PASSAGE TO READ.
- - -
Over the course of the ‘telling off’ she asked me the same question several times. It was as if she was looking for a hole in my story, waiting for me to make one slip that would bring my whole web of lies (as she believed) crashing to the ground.
“I didn’t realize it had run out at the start of the week.” I told her truthfully. “I forgot to…”
“The start of the week?” She interrupted through clenched teeth. “You’ve been traveling with out a ticket for more then one day?”
She made a move that suggested she would have reached for a can of mace if she had one. From the way she talked I was half expecting to end up face down on the floor as she forcefully handcuffed my hands behind my back.
Suddenly the train carriage began to feel like a police interrogation room. I thought about asking for a lawyer or turn snitch and give up the names of other people with out tickets. There was no way I was becoming someone’s bitch in the slammer. Luckily I only had to pay a fine and I could put the plans for my prison break on hold.
I can live with the fact that I had to pay a fine for forgetting my ticket (even though I would have rather kept my money obviously); it might help me to remember next time. However I did not like the smug way the train conductor acted during the whole event. I was obviously a liar and a thief in her eyes. I got the impression she had failed the police force entrance exam and was taking it out on me.
The moral of the story: Never equip train conductors with firearms. Innocent people will die if they have had a bad day.
- - -
RECORDS.
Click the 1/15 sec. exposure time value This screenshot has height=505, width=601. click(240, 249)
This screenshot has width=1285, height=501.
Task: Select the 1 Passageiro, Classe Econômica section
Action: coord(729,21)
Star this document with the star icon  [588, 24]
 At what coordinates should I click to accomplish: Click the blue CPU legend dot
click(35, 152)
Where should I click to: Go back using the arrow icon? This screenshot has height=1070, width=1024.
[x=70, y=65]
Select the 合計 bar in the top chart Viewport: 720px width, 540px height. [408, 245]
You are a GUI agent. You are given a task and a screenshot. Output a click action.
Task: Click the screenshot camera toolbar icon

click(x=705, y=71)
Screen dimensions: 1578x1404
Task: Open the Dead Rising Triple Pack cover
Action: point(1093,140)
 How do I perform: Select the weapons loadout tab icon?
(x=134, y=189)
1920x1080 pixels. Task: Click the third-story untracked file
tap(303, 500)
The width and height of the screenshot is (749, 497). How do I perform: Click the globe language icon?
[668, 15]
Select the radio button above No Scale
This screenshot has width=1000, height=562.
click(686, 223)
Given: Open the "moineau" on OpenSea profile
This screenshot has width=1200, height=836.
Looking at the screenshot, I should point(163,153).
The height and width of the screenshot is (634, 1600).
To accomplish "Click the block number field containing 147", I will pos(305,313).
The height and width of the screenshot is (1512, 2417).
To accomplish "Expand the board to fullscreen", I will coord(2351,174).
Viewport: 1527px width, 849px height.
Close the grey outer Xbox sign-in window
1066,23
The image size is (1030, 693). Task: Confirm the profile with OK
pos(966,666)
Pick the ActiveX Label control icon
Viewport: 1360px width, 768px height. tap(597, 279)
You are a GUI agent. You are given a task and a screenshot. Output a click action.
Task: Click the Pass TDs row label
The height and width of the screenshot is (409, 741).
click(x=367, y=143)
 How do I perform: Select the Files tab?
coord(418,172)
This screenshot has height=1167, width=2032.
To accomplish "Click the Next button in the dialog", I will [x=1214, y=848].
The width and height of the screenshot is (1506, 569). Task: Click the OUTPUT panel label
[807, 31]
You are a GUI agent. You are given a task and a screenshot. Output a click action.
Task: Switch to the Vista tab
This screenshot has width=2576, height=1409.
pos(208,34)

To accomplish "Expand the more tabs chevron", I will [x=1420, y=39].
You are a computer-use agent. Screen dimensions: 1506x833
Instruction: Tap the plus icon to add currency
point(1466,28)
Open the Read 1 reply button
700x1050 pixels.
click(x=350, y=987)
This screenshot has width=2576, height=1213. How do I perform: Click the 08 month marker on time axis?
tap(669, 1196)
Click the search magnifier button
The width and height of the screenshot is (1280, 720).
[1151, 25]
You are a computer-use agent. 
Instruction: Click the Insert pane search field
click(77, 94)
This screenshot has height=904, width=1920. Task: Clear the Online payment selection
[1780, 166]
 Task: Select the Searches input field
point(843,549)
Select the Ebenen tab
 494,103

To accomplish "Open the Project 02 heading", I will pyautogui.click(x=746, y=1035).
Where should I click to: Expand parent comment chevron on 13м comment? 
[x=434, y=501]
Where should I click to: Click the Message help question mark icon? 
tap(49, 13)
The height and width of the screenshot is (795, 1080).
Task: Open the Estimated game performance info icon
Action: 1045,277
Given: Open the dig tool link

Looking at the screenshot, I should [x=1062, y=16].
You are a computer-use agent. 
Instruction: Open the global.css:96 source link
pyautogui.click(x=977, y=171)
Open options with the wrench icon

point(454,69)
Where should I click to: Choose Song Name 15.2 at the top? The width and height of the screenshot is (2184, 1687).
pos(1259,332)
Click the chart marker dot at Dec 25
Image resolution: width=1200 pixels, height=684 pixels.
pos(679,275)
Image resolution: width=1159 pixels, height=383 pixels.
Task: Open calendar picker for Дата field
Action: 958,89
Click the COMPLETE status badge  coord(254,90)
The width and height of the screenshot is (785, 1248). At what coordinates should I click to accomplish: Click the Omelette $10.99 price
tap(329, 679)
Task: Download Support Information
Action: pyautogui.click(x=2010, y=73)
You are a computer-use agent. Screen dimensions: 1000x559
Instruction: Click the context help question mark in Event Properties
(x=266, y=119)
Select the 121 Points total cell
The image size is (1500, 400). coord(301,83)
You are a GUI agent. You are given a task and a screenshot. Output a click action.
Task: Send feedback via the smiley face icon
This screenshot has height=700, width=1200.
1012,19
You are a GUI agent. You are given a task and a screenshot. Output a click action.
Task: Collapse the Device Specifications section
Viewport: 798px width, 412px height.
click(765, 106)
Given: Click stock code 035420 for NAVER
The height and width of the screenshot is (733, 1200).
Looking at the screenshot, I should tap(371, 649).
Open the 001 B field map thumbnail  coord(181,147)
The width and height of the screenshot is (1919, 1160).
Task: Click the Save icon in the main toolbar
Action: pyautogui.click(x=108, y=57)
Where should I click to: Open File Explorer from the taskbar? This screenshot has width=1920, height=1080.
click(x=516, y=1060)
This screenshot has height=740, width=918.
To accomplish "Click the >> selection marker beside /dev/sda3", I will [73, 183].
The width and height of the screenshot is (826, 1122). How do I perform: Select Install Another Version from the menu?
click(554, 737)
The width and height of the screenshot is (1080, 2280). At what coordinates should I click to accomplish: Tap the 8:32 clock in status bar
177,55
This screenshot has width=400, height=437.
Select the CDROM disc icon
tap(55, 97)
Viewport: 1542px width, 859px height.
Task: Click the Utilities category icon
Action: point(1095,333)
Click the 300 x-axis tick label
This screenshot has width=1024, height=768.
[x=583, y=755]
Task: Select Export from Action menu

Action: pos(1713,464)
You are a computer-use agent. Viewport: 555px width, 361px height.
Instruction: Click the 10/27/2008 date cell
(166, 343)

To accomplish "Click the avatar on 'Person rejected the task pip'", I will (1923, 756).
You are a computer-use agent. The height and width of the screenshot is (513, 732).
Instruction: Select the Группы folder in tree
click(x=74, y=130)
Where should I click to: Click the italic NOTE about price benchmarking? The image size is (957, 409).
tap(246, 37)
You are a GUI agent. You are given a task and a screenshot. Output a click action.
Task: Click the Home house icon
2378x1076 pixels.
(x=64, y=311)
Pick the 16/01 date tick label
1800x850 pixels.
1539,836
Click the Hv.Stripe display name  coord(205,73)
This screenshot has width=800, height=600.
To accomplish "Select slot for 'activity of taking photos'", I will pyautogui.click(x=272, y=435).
- - -
SHORT EXERCISE 1.
Decide whether each statement below agrees with the train conductor story, answering yes or no and quoting the deciding words: (a) The writer was made to pay a fine. (b) The conductor asked each question only once. (c) The ticket had run out at the end of the week.
SHORT EXERCISE 2.
According to the train conductor story, what impression did the writer form about the conductor's past?

WRITTEN RESPONSE 1.
(a) Yes: "Luckily I only had to pay a fine"
(b) No: "she asked me the same question several times"
(c) No: "I didn’t realize it had run out at the start of the week."

WRITTEN RESPONSE 2.
The writer got the impression that she had failed the police force entrance exam and was taking it out on the writer.